**To do**.
Each record below must be written out exactly as given.

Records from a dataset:
┏━━

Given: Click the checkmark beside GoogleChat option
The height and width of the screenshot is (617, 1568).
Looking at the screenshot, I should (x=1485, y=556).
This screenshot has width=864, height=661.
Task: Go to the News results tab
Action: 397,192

┗━━

**Response**.
Given: Click the checkmark beside GoogleChat option
The height and width of the screenshot is (617, 1568).
Looking at the screenshot, I should (x=1485, y=556).
This screenshot has width=864, height=661.
Task: Go to the News results tab
Action: 397,192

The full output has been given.